*Exercise prompt*:
Tally the lines of the items below that contain the string "height" with matching case, and give only the resulting number.

========================================================================

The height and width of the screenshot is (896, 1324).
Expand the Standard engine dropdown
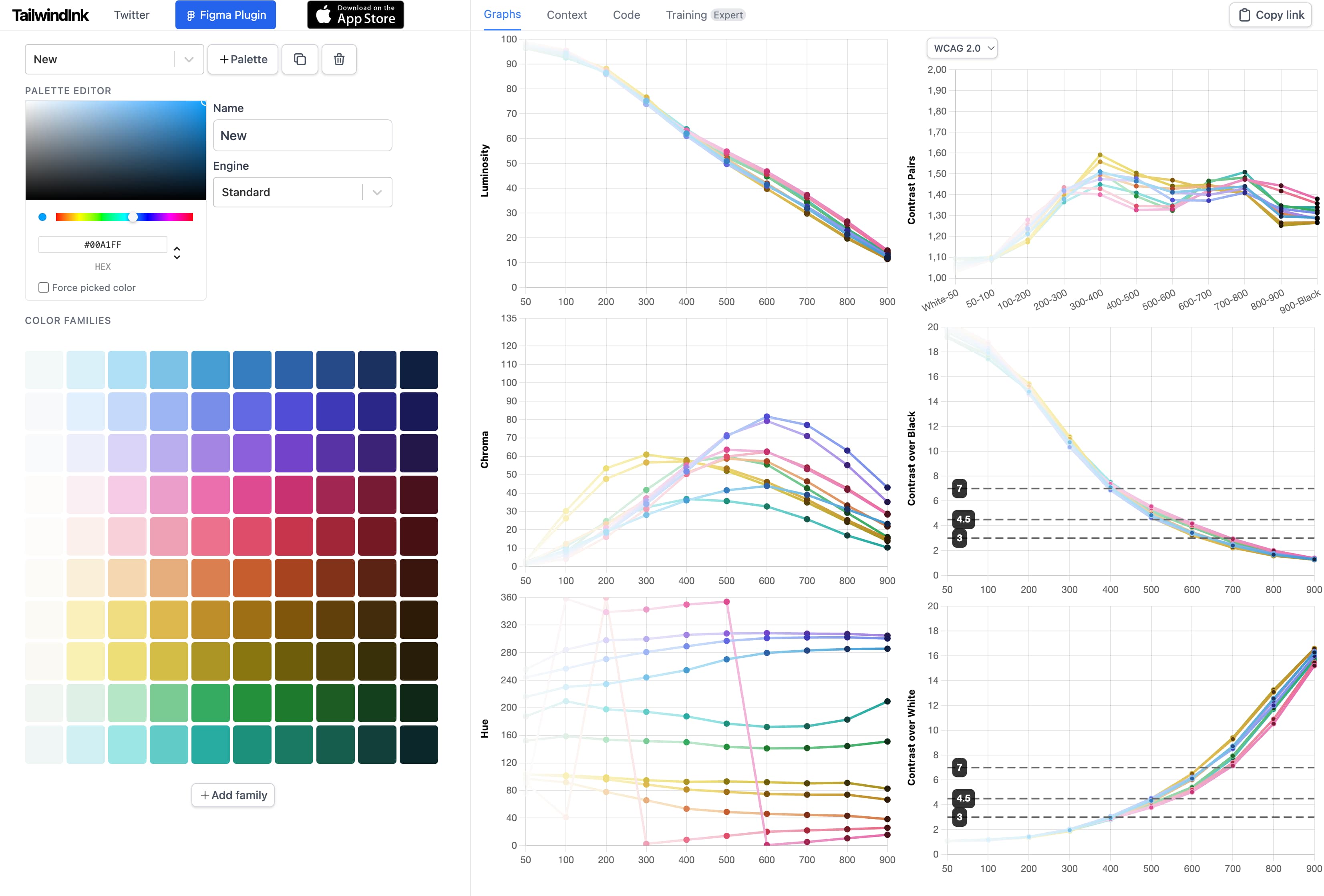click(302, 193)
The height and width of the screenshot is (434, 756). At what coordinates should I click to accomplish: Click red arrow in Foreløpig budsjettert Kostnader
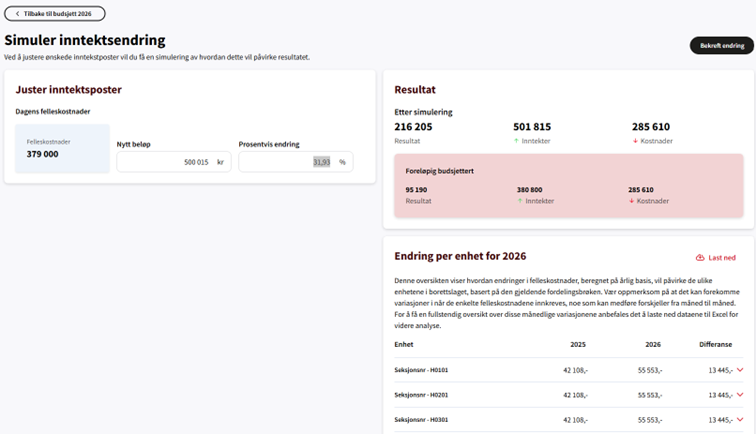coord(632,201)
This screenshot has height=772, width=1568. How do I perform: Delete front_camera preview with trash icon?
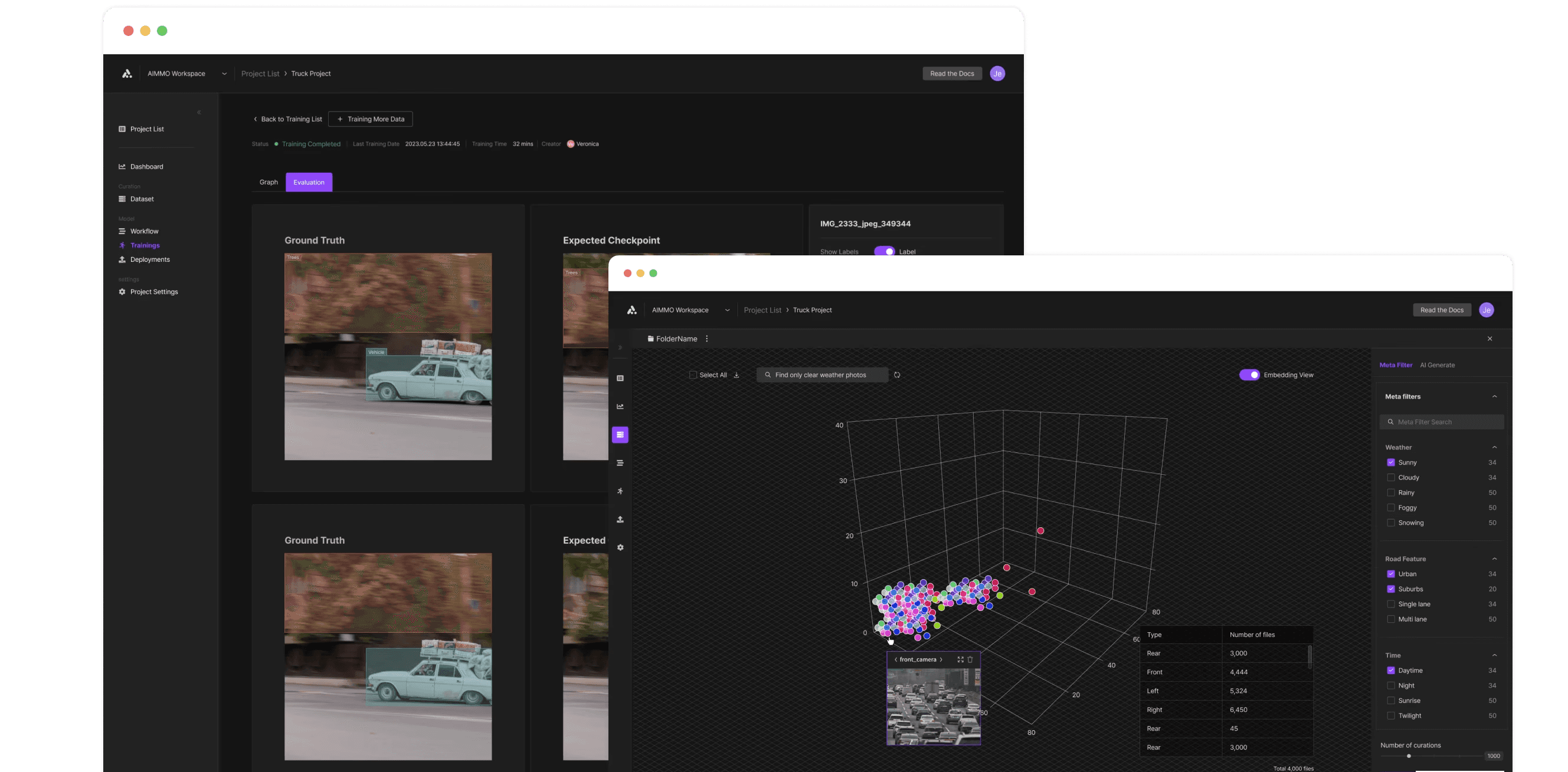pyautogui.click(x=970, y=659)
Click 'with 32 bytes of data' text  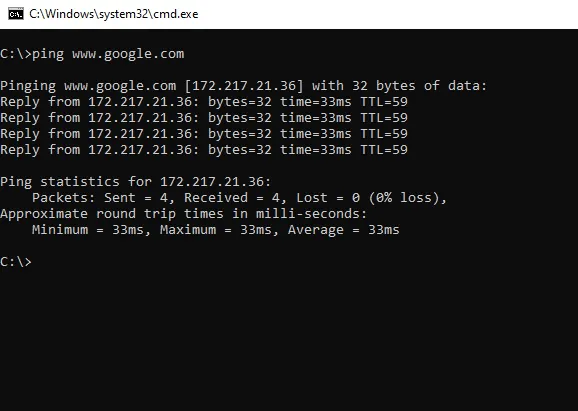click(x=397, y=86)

========================================================================

*Solution to this problem*:
3